Is Oldspace Winning the Race to Orbit?
- Caleb Henry
- Aug 5
- 2 min read
Updated: Aug 7
August 5, 2025 - Written by Caleb Henry

The space industry has learned to treat first launch attempts with grace, given the elevated failure risk compared to later missions, as evidenced by the warm reception Gilmour Space received after the 14-second debut of its Eris rocket. From the beginning of the decade to present day, 16 new Western orbital-class rockets reached their launch pads for the first time – more than twice the number from 2000-2019 – but only four successfully completed their missions. And, the names of those who succeeded from the jump are mostly what has been branded “oldspace.”
The four flawless debuts of the decade were Avio with Vega C, Boeing with SLS, Blue Origin with New Glenn, and ULA with Vulcan.* The takeaway is clear: experience has its merits. Every player that succeeded on their maiden flight had knowledge from older rockets (mostly orbital, except for Blue Origin, which was solely a suborbital launch provider until this year).

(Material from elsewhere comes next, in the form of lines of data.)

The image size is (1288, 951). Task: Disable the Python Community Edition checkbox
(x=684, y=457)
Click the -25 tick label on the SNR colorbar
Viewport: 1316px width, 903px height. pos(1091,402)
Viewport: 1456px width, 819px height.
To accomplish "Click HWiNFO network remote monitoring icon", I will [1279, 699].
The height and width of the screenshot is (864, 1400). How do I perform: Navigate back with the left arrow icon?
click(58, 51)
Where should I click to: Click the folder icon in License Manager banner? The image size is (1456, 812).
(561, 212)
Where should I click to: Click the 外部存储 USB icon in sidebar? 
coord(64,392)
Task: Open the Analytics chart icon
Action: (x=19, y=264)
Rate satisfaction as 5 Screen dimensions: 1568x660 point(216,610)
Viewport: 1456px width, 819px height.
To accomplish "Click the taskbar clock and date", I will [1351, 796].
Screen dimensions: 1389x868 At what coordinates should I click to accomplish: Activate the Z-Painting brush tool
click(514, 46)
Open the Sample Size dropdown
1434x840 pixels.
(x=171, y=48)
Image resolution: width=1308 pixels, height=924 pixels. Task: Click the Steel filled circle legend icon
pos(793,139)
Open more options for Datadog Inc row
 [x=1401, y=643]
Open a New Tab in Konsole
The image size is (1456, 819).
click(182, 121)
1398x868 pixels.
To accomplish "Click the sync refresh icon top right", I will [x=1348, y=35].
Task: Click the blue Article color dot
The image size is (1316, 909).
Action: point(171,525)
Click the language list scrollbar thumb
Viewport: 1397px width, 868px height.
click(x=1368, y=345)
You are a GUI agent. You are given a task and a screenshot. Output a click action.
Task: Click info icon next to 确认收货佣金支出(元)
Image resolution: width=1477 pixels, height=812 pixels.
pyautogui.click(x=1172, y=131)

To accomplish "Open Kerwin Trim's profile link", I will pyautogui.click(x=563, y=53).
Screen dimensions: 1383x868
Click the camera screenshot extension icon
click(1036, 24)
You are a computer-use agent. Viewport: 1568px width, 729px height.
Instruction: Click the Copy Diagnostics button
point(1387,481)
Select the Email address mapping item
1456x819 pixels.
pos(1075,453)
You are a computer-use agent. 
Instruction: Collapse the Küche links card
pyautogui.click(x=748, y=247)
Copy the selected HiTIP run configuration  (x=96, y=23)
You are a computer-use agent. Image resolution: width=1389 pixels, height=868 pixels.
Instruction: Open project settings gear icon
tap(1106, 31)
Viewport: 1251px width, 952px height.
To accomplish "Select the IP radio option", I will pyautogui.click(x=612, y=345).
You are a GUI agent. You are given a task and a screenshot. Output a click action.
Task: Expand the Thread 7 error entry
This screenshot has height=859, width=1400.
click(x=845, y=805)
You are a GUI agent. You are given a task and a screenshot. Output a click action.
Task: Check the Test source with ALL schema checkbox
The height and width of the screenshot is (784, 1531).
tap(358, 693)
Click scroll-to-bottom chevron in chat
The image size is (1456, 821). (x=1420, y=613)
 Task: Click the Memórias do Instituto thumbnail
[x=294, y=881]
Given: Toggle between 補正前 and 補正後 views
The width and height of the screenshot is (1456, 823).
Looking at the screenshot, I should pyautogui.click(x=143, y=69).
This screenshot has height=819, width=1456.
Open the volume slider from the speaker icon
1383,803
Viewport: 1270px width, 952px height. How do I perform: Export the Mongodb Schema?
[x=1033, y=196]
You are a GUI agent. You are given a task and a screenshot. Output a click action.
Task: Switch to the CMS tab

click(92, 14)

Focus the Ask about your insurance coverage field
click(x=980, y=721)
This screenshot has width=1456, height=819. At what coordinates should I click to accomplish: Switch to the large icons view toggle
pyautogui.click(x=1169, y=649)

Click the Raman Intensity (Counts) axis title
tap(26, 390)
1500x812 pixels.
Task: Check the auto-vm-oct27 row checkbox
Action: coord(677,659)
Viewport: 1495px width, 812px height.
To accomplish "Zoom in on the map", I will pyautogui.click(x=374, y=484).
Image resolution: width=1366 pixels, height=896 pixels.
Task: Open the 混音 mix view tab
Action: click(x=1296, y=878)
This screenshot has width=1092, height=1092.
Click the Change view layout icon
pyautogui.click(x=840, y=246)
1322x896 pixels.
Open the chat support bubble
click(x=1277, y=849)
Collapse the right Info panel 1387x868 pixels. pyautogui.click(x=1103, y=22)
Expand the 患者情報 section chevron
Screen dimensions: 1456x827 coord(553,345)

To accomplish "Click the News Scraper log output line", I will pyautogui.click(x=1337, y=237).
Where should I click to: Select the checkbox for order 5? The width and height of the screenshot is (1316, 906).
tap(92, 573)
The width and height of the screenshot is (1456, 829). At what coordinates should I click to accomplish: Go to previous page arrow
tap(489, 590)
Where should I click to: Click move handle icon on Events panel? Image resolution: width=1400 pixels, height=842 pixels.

Despite the hard times for new entrants, investor sentiment hasn’t waned. Launch startups continue to pull in impressive rounds, like Isar Aerospace’s €150M round in June, Firefly’s $50M investment from Northrop Grumman in May, and Astra’s $80M round disclosed in April.
Big names continue to gravitate to the sector as well, like billionaire Eric Schmidt taking the helm at Relativity Space in March, Turkish defense prime Roketsan’s unveiling of an orbital rocket last month (slated for 2027), and Japanese car maker Honda’s surprisingly clean suborbital reusable demonstrator launch in June.
A successful debut launch doesn’t always mean clear skies (see Vulcan’s second launch), and many startups have embraced the SpaceX philosophy of learning as you go (Starship is nine missions in and not yet commercially operational). But at a time when constellations, and soon Golden Dome, have strained global launch capacity, proving success with speed means a lot.
*Arianespace’s Ariane 6 was not counted because it failed to deploy customer payloads despite reaching orbit.